How it works...

Enabling VCHA will configure a second network adapter for the Active node and configures it to connect to the VCHA network. The VCHA network should be a different subnet than the primary (management) network of the vCenter. It then clones two copies of the active node. One of the clones is configured as the Passive node and the other as the Witness node.

The following screenshot depicts the architecture of VCHA. The Active node synchronously replicates the vPostGres Database (VCDB) to the Passive node using Native PostgreSQL replication. The changes to the configuration files are asynchronously replicated to the passive node using Linux Remote Sync (Rsync). See the following diagram, vCenter Native HA Architecture:

It is important to note that no data is replicated to the Witness node.
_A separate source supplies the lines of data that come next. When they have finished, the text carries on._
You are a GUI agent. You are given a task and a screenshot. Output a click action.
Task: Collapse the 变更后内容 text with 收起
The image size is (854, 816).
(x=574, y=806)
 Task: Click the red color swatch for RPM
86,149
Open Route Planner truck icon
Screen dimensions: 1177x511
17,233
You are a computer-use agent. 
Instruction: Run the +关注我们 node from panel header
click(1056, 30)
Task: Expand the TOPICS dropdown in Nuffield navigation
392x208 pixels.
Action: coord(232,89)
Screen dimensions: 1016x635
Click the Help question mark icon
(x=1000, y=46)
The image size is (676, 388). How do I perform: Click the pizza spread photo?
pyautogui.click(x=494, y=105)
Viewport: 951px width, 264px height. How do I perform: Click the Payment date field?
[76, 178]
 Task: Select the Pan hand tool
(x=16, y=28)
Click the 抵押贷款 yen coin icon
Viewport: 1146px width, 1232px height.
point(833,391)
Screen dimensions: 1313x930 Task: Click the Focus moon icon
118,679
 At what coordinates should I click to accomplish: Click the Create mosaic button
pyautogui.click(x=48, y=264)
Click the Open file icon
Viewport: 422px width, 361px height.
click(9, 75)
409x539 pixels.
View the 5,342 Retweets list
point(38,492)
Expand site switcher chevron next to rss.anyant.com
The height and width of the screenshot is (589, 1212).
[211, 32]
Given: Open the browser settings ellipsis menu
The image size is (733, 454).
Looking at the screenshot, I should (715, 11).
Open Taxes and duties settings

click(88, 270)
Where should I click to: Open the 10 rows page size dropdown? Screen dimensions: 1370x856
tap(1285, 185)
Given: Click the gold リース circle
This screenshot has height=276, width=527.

It only acts as a tie-breaker (quorum) for the VCHA cluster. 

If the Active node fails, then the cluster fails over, and the Passive node takes the identity (FQDN/IP address) of the vCenter Server. It does so by sending a gratuitous ARP, which notifies the network of the new MAC address. 

If the Passive node fails for any reason, the cluster will be in a degraded state, therefore preventing automatic/manual failovers.  You will need to either repair or redeploy the node.  The following screenshot shows the REDEPLOY option being made available on an affected cluster:                

                         

If the Witness node fails, then the cluster enters a degraded state, therefore preventing automatic/manual failovers. You will need to either repair or redeploy the node.                                           

Externalizing the PSCs is a deprecated concept in vCenter 6.7. Hence, there is no real need to deploy external PSCs and then place them behind a network load balancer.